Engagement ist also gefragt und deutlich spürbar. Gunther Krichbaum, seit 20 Jahren Erststimmenkönig in Pforzheim und Enzkreis, überlässt nichts dem Zufall. Der CDU-Mann ist früh eingestiegen in die Verteidigung des Direktmandats für sein sechstes Mandat.
Auch an diesem Samstagmorgen hat er klar im Blick, wen es zu überzeugen gilt. „Es wird knapp, auch bei den Erststimmen kann man sich nur bedingt abkoppeln“, sagt der 57-Jährige in einer kurzen Pause. Er meint die Umfragen, in denen die SPD immer mehr Boden gut macht und auch die Grünen wieder anziehen.
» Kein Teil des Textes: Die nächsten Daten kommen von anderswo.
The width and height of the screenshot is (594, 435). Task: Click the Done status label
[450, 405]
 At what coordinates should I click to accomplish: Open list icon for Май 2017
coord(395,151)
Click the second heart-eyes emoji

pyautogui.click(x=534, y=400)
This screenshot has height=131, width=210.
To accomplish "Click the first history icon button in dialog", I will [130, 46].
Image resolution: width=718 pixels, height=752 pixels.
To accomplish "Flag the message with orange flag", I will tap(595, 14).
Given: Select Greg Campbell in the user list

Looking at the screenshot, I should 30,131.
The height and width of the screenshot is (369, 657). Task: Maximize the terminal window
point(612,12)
Die zwei gepflegten älteren Frauen, die Krichbaum in ein Gespräch verwickeln, haben anderes im Sinn. „An der Enz verschwinden die Sitzbänke im ungemähten, hohen Gras“, beklagen sie. Mit Bundespolitik hat das so wenig zu tun, wie der Kampf ums Gewerbegebiet Reisersweg in Niefern und das Pforzheimer Trinkwasser. Mit Krichbaum schon.
Die Leute erwarten Antworten auf allen Ebenen von dem Juristen. Martin Mäschle will wenigstens „eine persönliche Meinung“ zur Zukunft der Pforzheimer Brunnen. Krichbaum lässt sich „nicht vor den Karren spannen“. Der Respekt vor den kommunal Verantwortlichen gebiete, dass er als Bundestagsabgeordnete nicht als der große Zampano auftrete.
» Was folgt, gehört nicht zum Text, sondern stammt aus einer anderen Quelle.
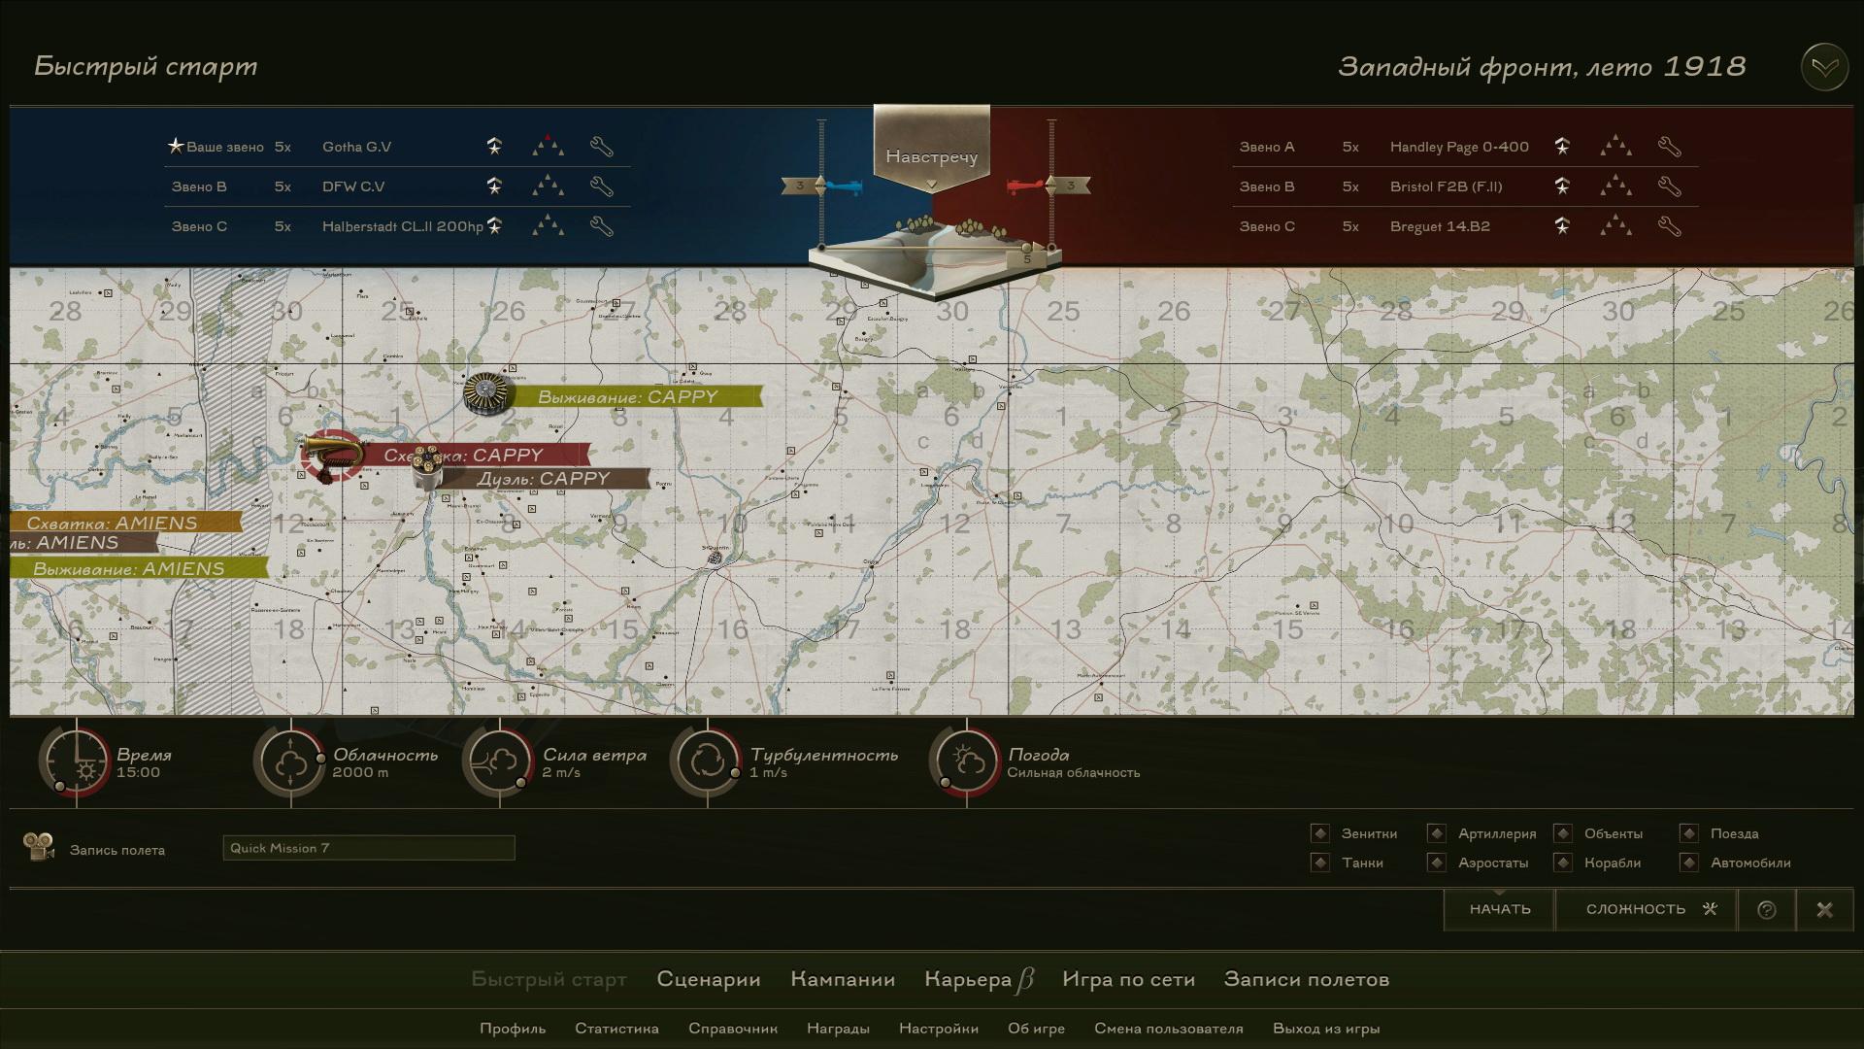This screenshot has height=1049, width=1864.
Task: Toggle the Аэростаты checkbox
Action: (1436, 863)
Kanzlerkandidat Armin Laschet ist am CDU-Stand zentrales Thema
Zentrales Thema am Stand der CDU ist natürlich Kanzlerkandidat Armin Laschet und der Machterhalt. „Im Galopp wechselt man nicht die Pferde“, macht Krichbaum deutlich, was er von Austauschen hält. Laschet führe „erfolgreich und geräuschlos“ ein Bundesland. Was er geleistet habe, müsse den Bürgern im Südwesten erst noch vermittelt werden.
Die Programmflyer gehen gut weg an den drei Parteiständen, während die Kandidaten den Kontakt zum Bürger pflegen. „Viele sind unzufrieden mit der Politik und informieren sich über Alternativen“, glaubt Sabine Zeitler, die sich Chancen ausrechnet, für die Freien Wähler in den Bundestag einzuziehen. Das dominante Thema an diesem Samstag sei Afghanistan.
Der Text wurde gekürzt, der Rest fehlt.